Could you retype only the lines from the one containing "Where should I click to: Click" through the final line of the entries, both included, skipping any images?

__Data for analysis__:
-- -- --
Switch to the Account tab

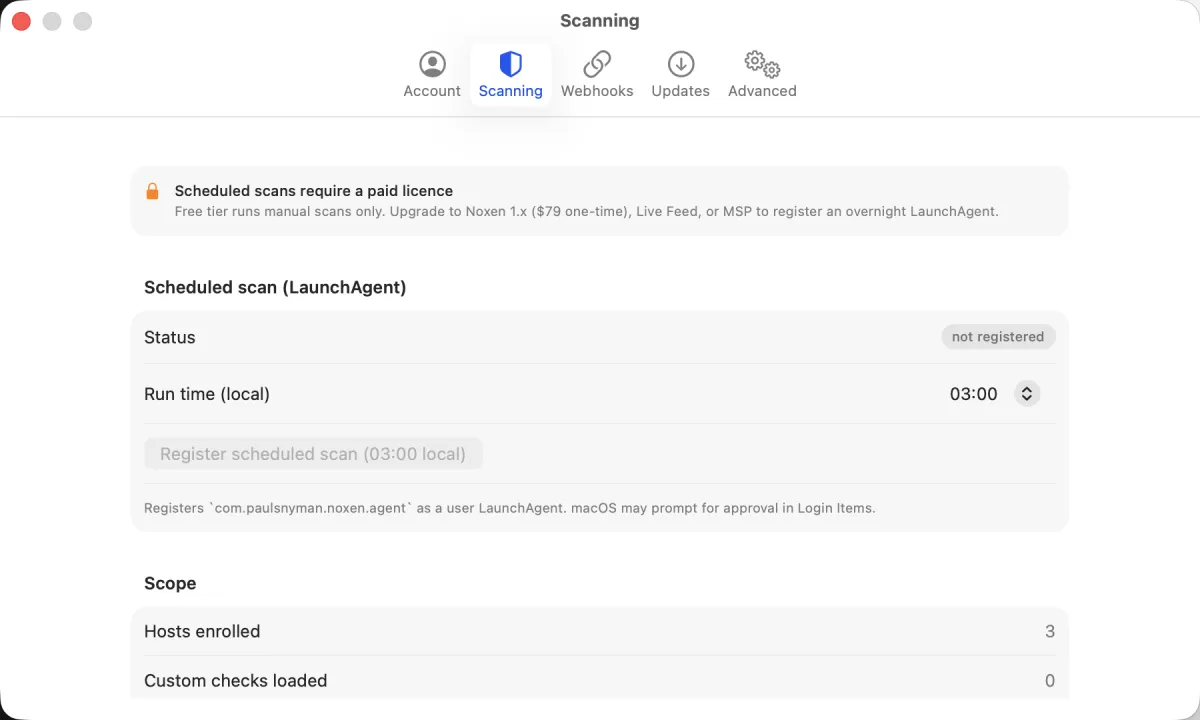coord(431,75)
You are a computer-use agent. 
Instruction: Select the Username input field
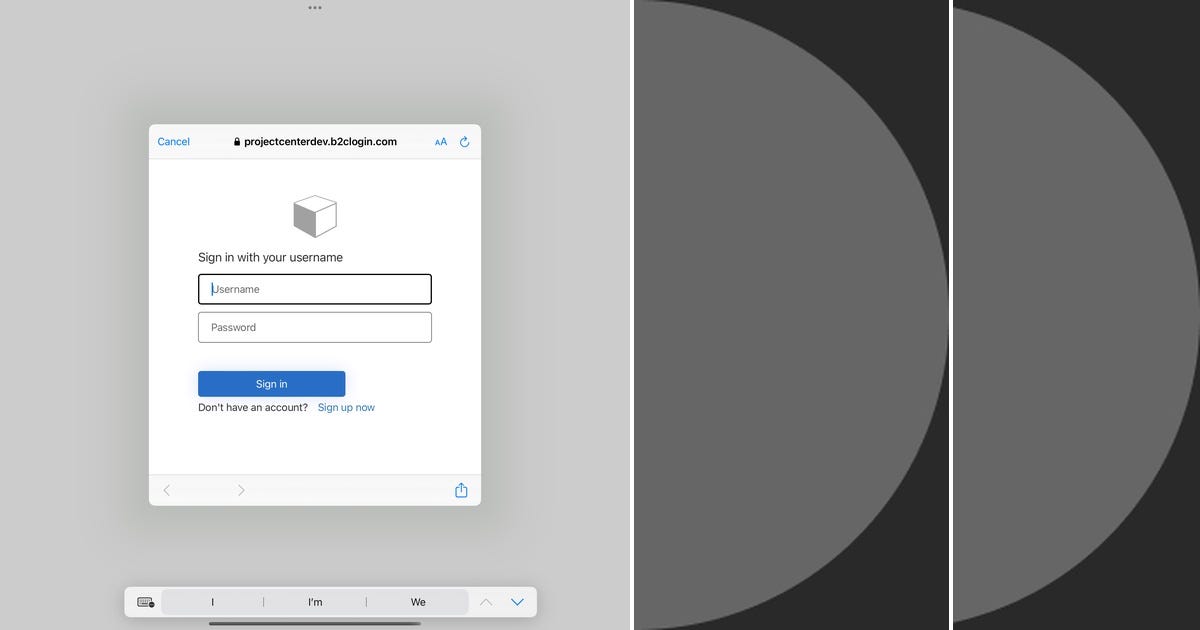coord(315,289)
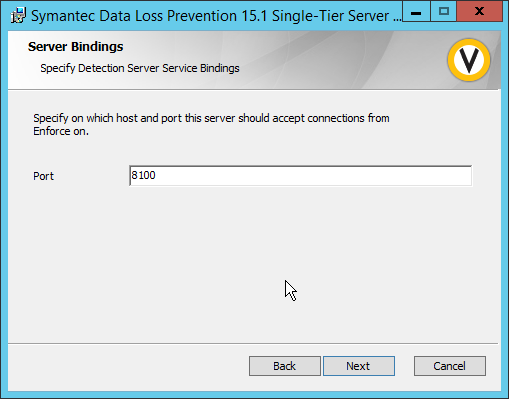Viewport: 509px width, 399px height.
Task: Click the host and port instruction text
Action: [x=211, y=124]
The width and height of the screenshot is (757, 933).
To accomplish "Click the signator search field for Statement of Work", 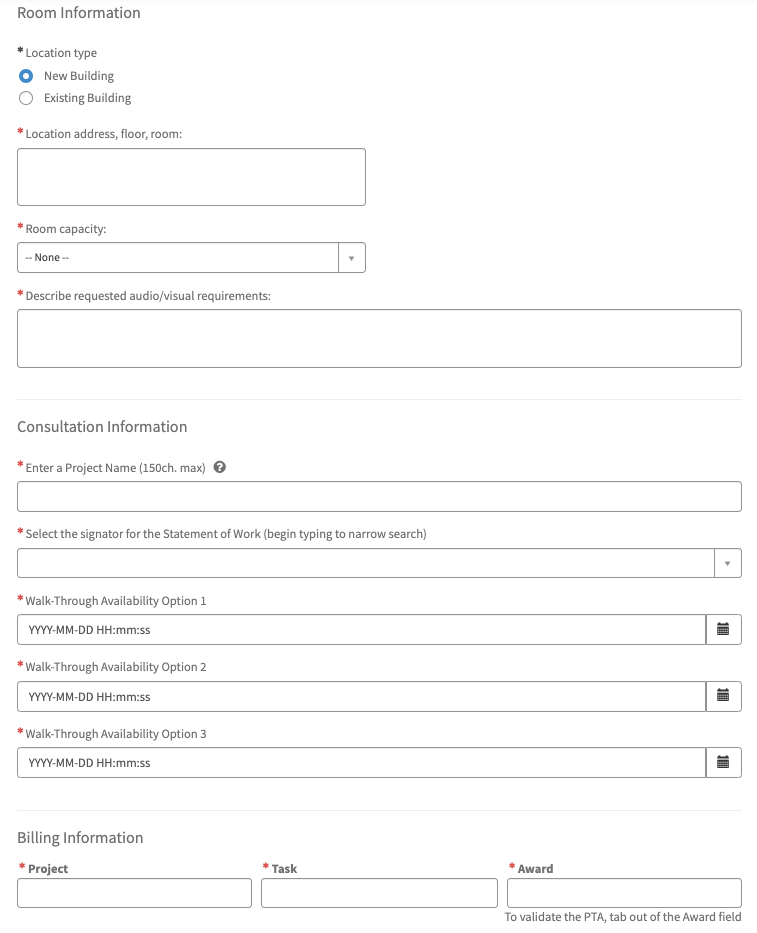I will [x=365, y=563].
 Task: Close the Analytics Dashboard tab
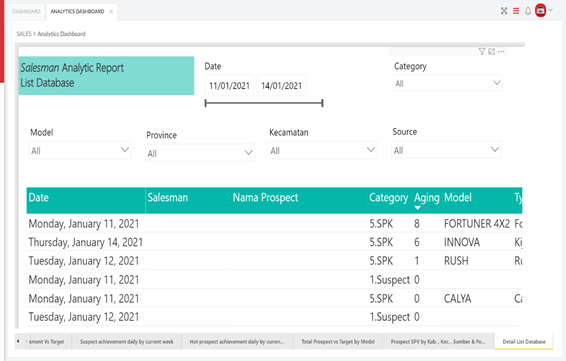[111, 12]
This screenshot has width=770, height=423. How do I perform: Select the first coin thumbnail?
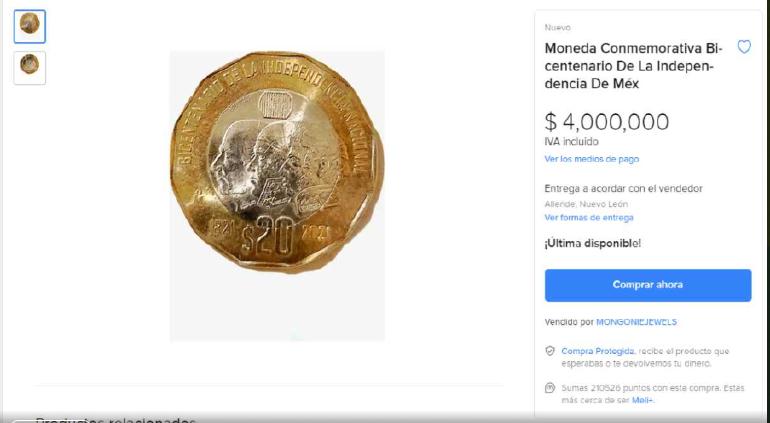(30, 27)
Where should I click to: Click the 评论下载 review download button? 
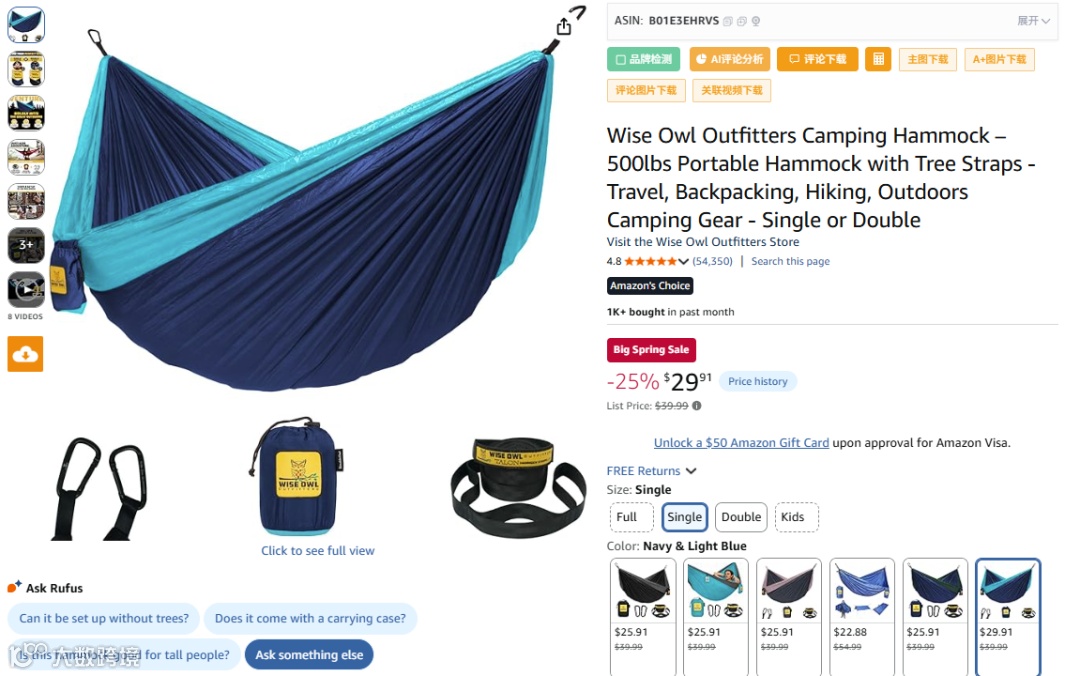pyautogui.click(x=817, y=59)
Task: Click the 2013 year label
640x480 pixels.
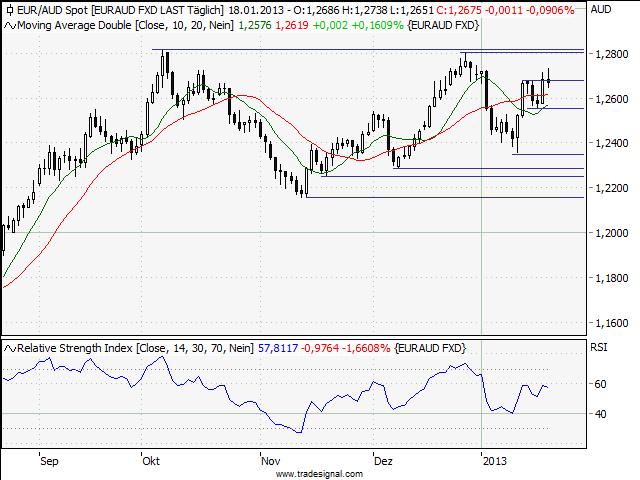Action: [x=495, y=462]
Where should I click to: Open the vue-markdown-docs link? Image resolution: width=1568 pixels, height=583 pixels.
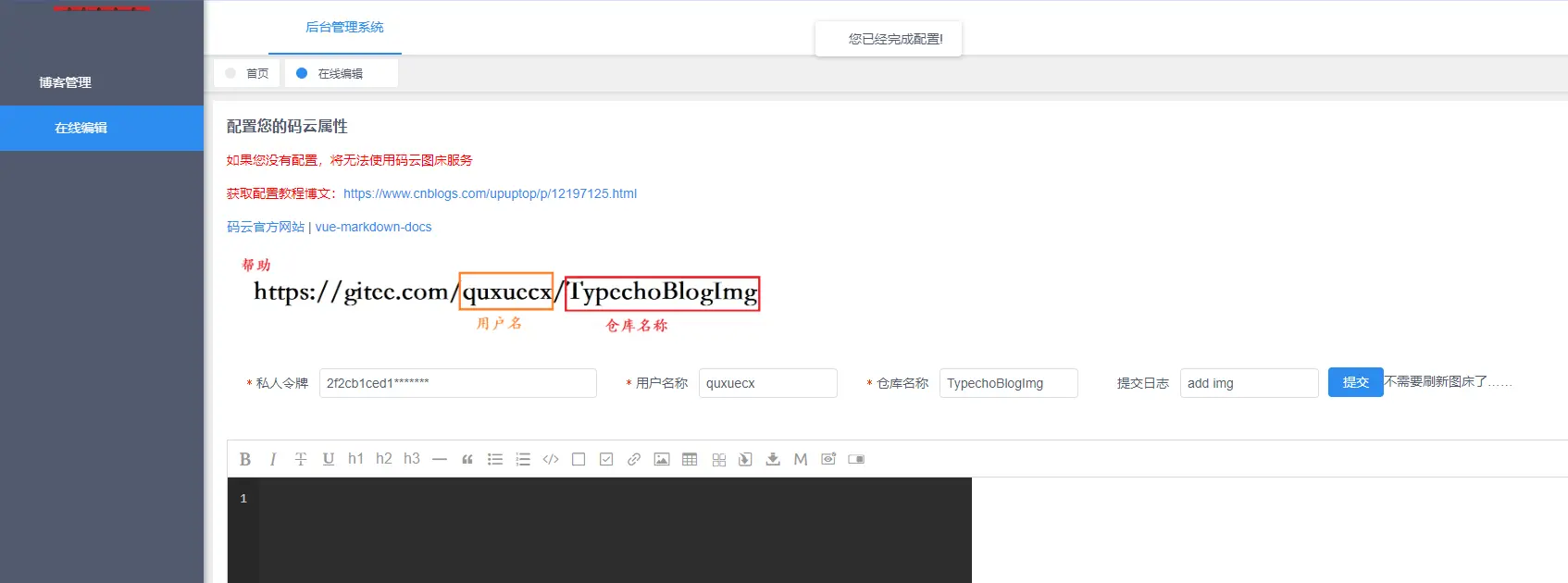(x=373, y=227)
-- -- --
__Result for this exercise__:
Where should I click to: Click the 评论下载 review download button? 
pyautogui.click(x=817, y=59)
Task: Click the 2013 year label
640x480 pixels.
Action: [x=495, y=462]
Where should I click to: Open the vue-markdown-docs link? Image resolution: width=1568 pixels, height=583 pixels.
(x=373, y=227)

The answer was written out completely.